When you copy the records, keep every word exact and leave the pictures out.

[Stored dataset items]
• • •

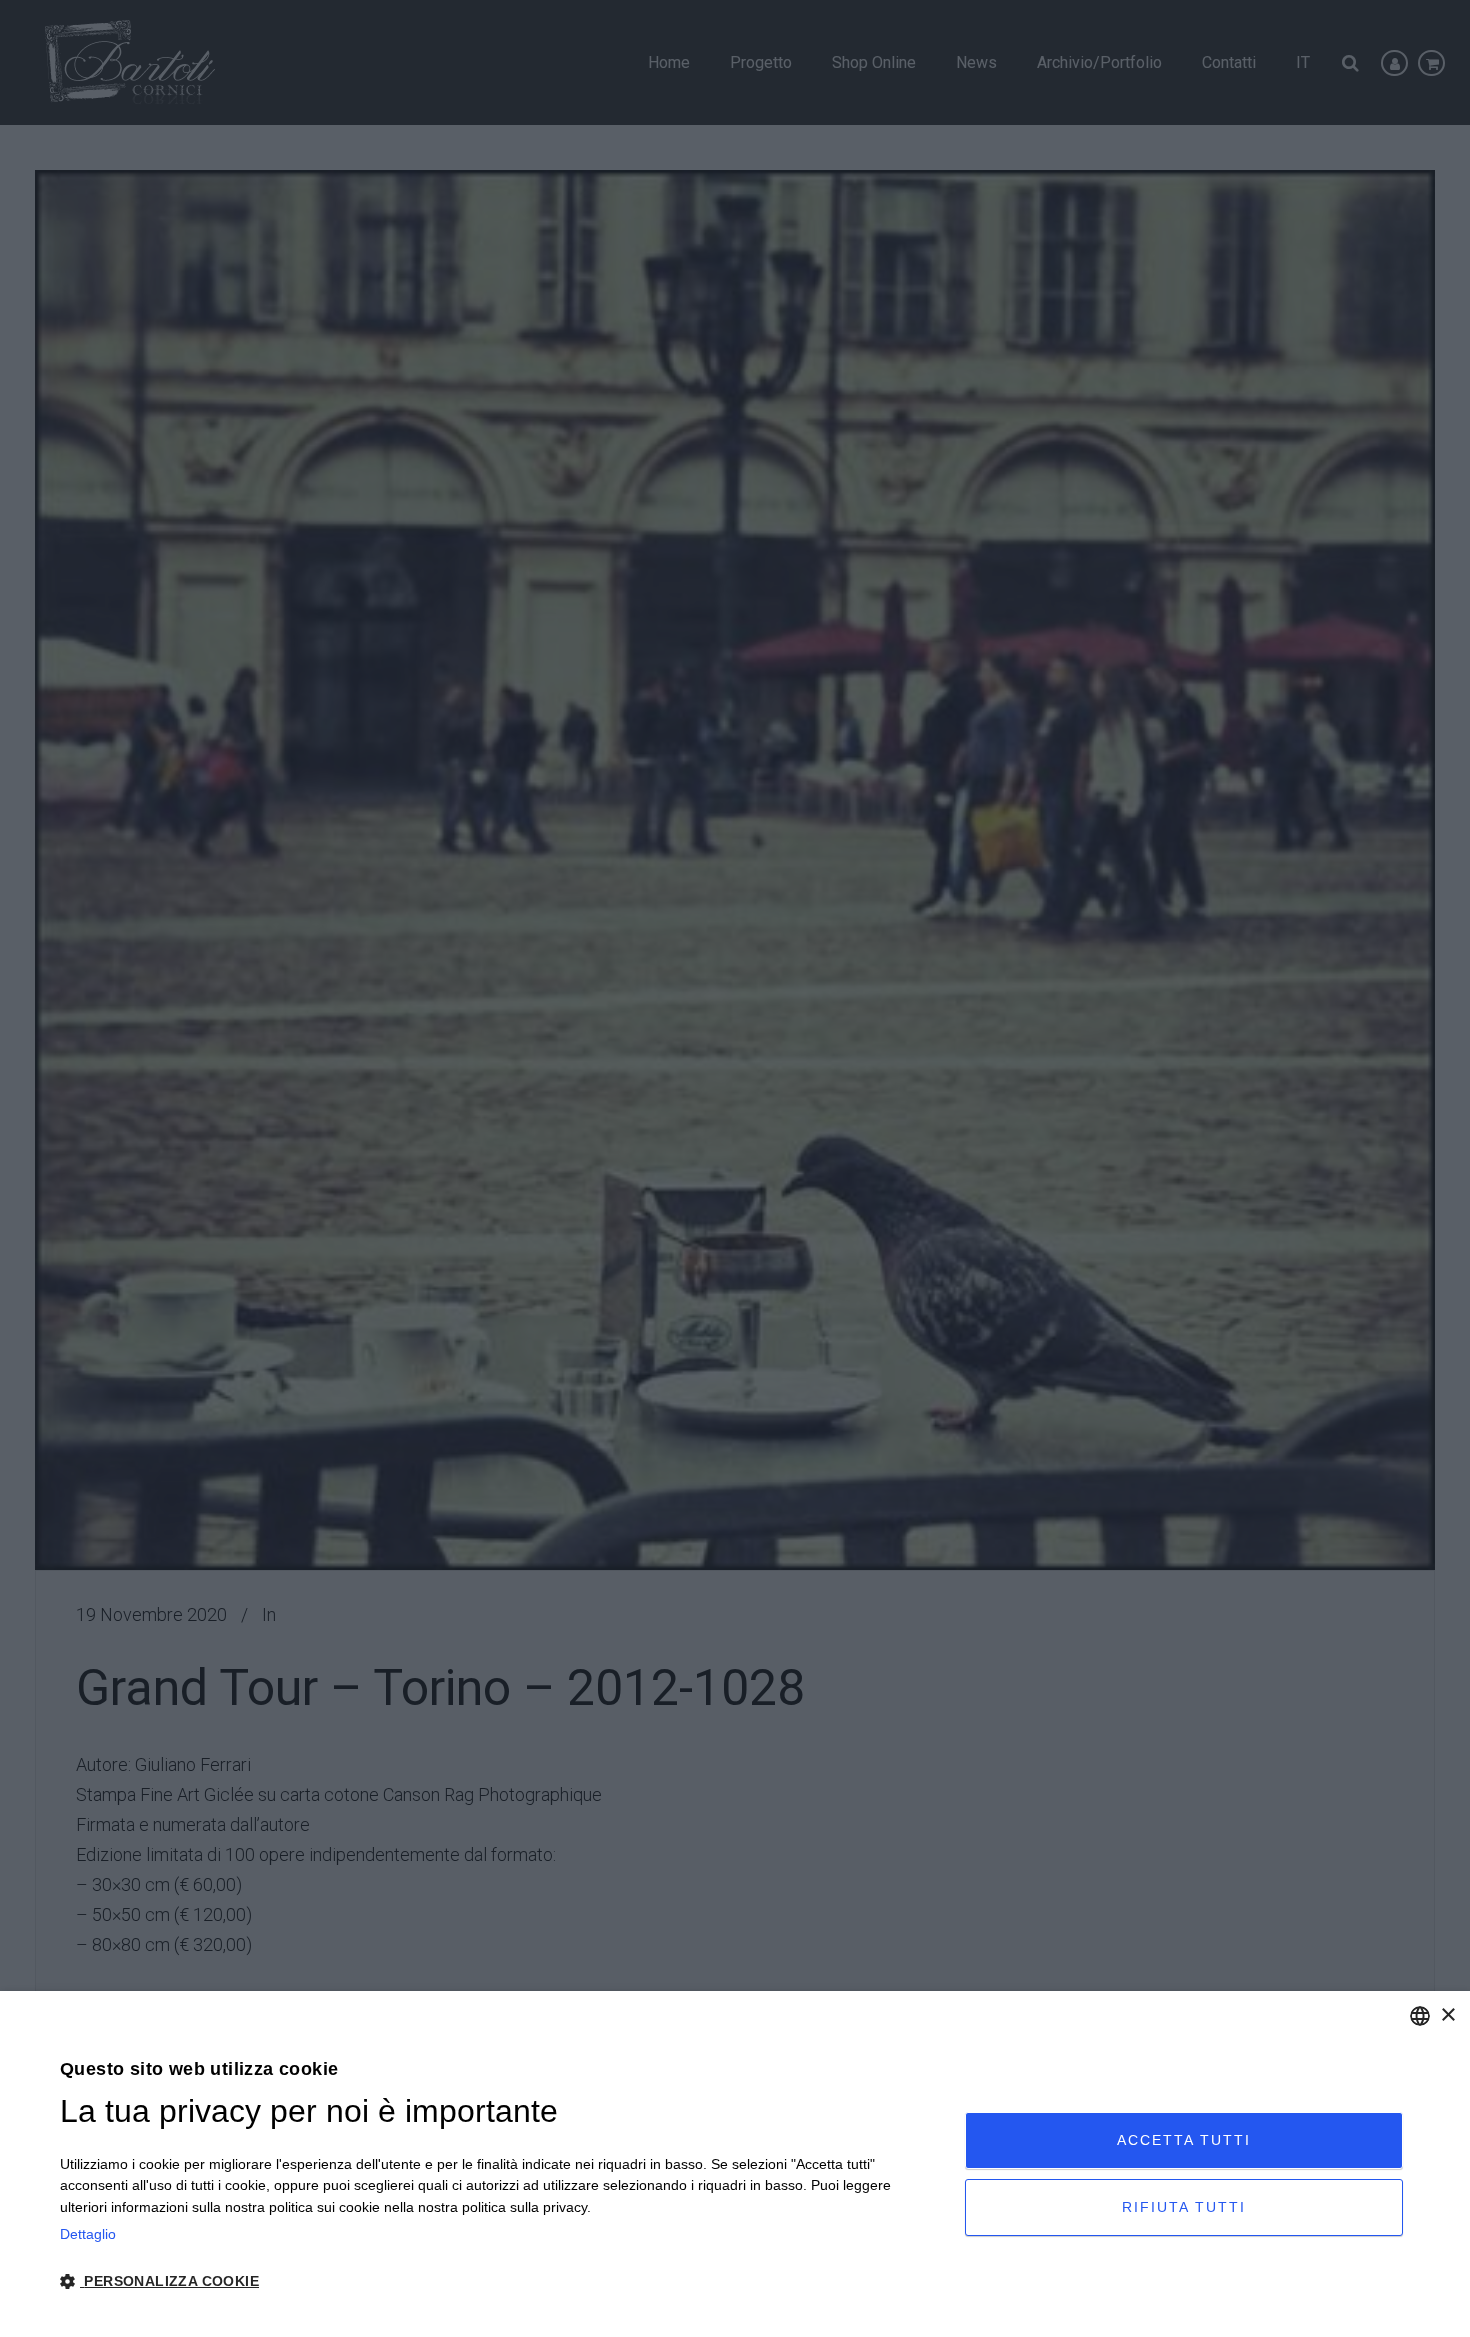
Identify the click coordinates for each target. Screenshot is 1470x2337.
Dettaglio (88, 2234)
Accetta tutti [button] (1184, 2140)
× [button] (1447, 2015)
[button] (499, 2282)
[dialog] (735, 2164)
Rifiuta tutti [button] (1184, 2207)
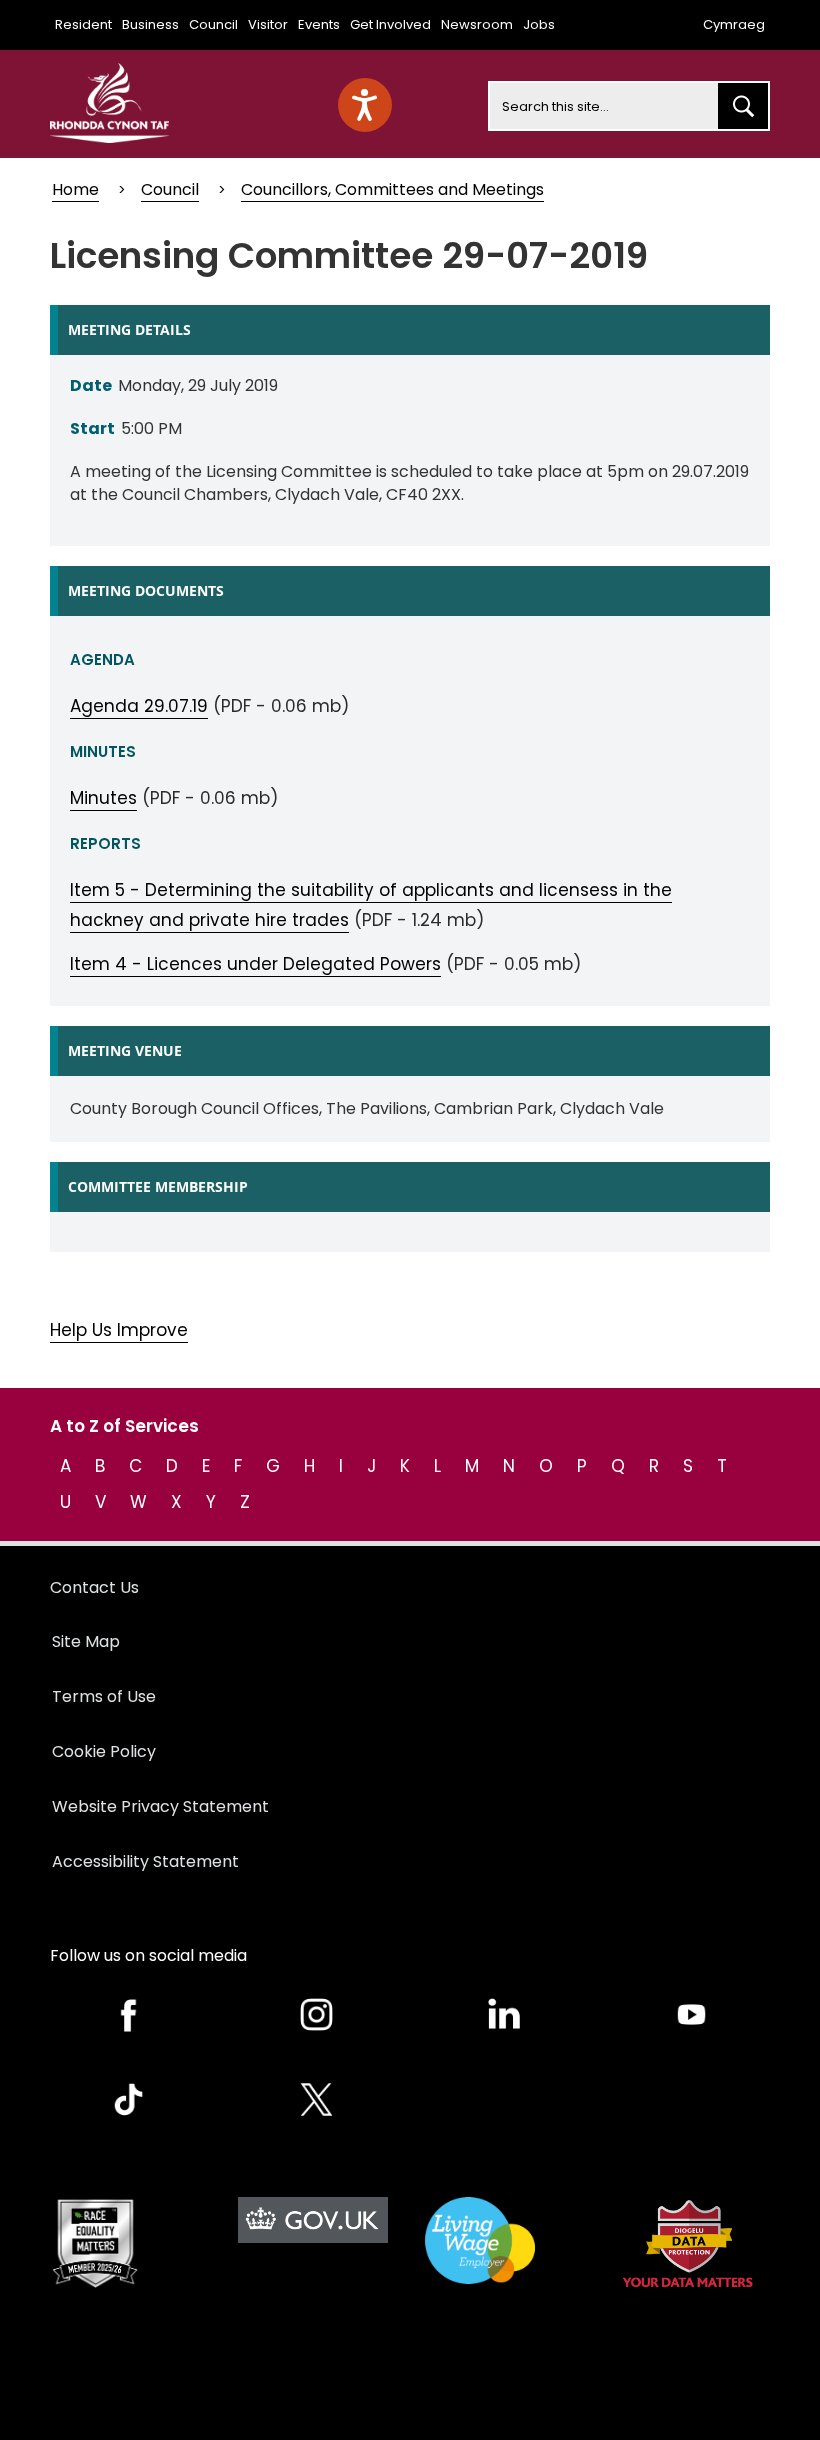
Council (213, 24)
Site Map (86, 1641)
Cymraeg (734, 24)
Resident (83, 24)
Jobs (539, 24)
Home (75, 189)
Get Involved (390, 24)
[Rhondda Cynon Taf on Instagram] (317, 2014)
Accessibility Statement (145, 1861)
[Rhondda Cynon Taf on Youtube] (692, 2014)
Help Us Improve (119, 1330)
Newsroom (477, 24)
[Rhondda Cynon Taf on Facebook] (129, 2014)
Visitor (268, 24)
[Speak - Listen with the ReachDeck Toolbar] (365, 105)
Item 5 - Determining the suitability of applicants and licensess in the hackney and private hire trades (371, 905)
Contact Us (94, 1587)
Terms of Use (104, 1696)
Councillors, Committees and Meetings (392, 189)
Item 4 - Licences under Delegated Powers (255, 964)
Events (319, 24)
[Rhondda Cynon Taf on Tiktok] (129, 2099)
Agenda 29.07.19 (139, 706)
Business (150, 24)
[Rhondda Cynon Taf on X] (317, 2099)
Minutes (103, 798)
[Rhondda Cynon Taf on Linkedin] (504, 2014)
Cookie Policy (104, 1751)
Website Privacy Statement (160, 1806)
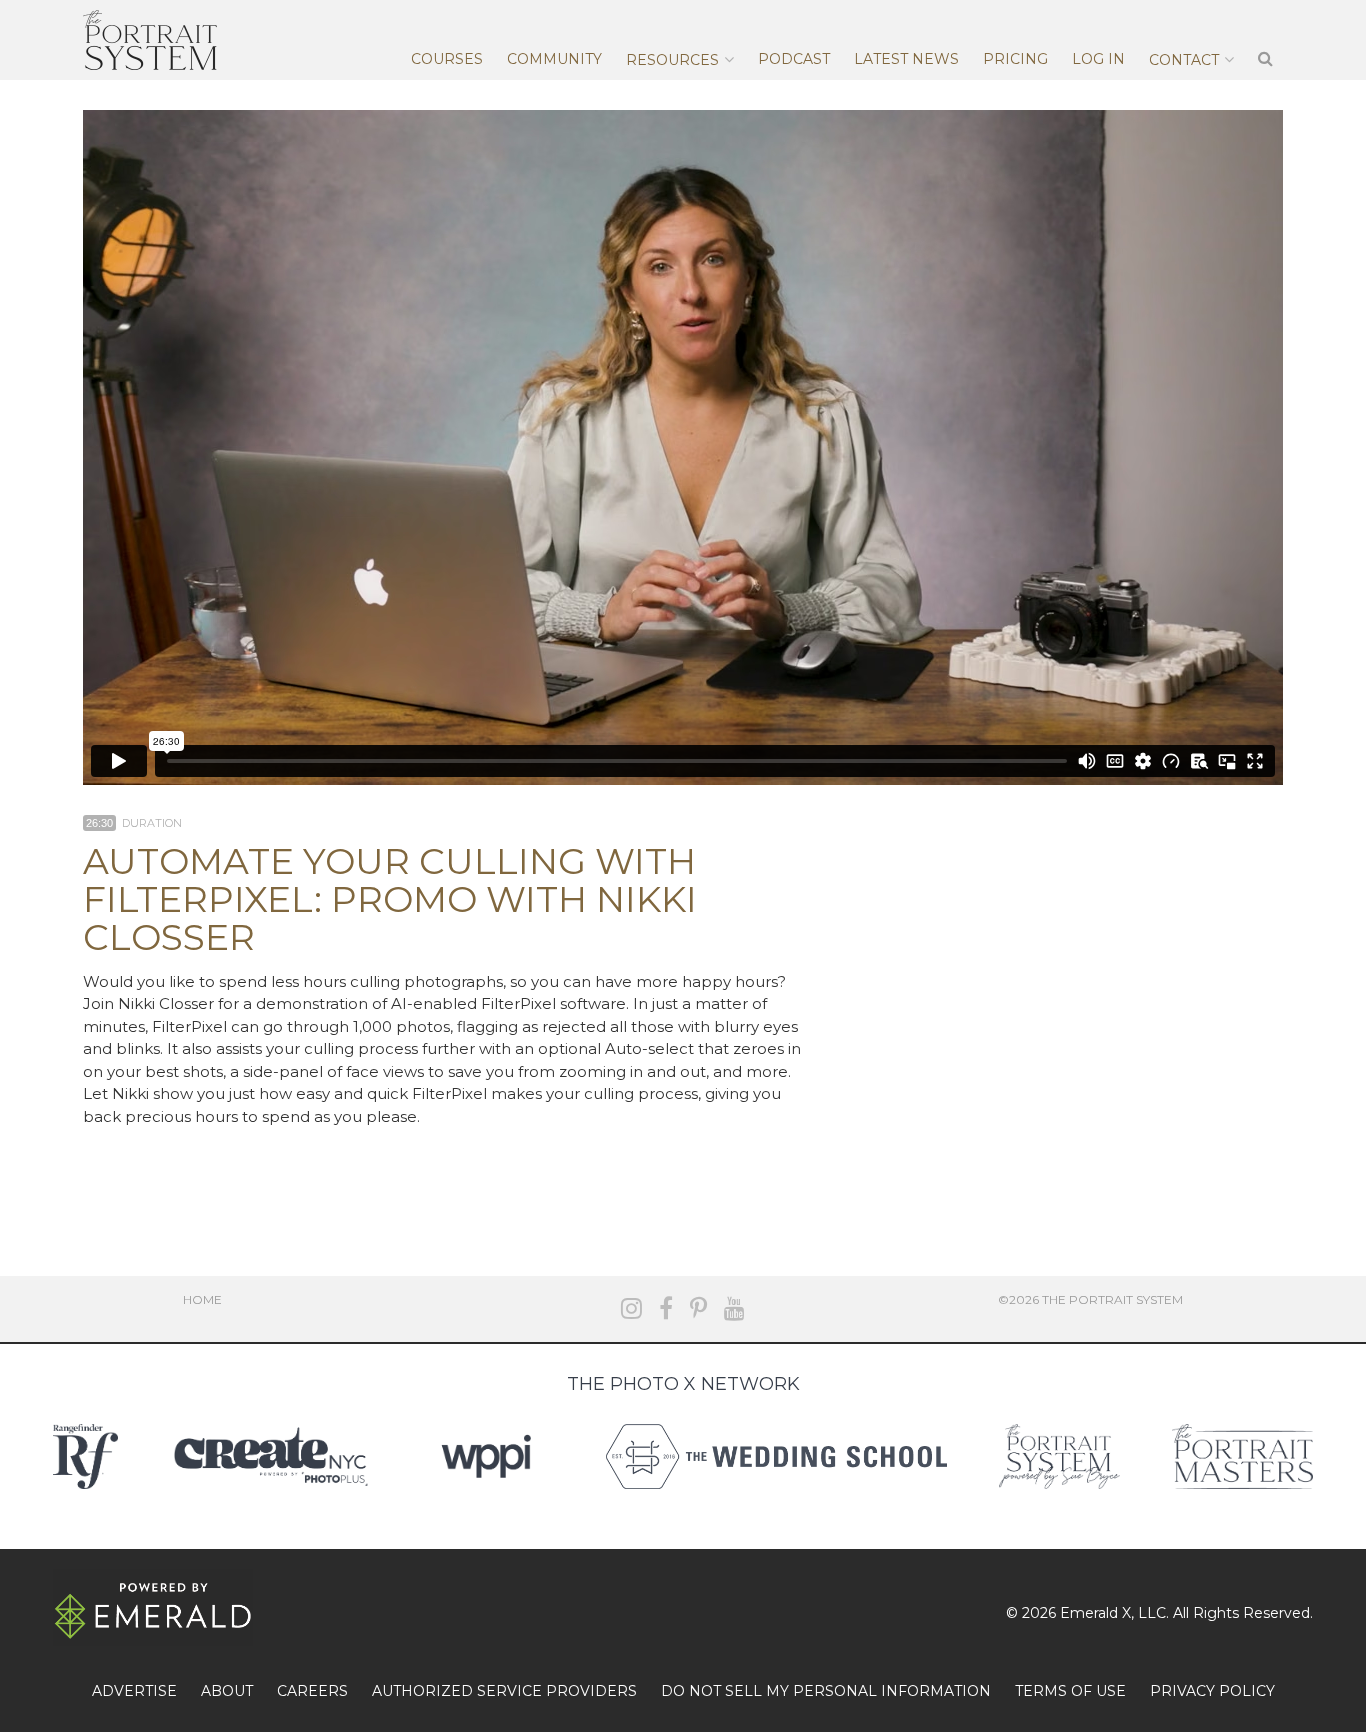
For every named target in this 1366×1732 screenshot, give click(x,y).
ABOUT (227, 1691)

• • •

SOLUTION FOR THIS PROBLEM:
Identify the click coordinates for each target. Screenshot is 1470x2337.
Dettaglio (88, 2234)
Accetta tutti [button] (1184, 2140)
× [button] (1447, 2015)
[button] (499, 2282)
[dialog] (735, 2164)
Rifiuta tutti [button] (1184, 2207)
Council (213, 24)
Site Map (86, 1641)
Cymraeg (734, 24)
Resident (83, 24)
Jobs (539, 24)
Home (75, 189)
Get Involved (390, 24)
[Rhondda Cynon Taf on Instagram] (317, 2014)
Accessibility Statement (145, 1861)
[Rhondda Cynon Taf on Youtube] (692, 2014)
Help Us Improve (119, 1330)
Newsroom (477, 24)
[Rhondda Cynon Taf on Facebook] (129, 2014)
Visitor (268, 24)
[Speak - Listen with the ReachDeck Toolbar] (365, 105)
Item 5 - Determining the suitability of applicants and licensess in the hackney and private hire trades (371, 905)
Contact Us (94, 1587)
Terms of Use (104, 1696)
Councillors, Committees and Meetings (392, 189)
Item 4 - Licences under Delegated Powers (255, 964)
Events (319, 24)
[Rhondda Cynon Taf on Tiktok] (129, 2099)
Agenda 29.07.19 (139, 706)
Business (150, 24)
[Rhondda Cynon Taf on X] (317, 2099)
Minutes (103, 798)
[Rhondda Cynon Taf on Linkedin] (504, 2014)
Cookie Policy (104, 1751)
Website Privacy Statement (160, 1806)
For every named target in this 1366×1732 screenshot, give click(x,y).
ABOUT (227, 1691)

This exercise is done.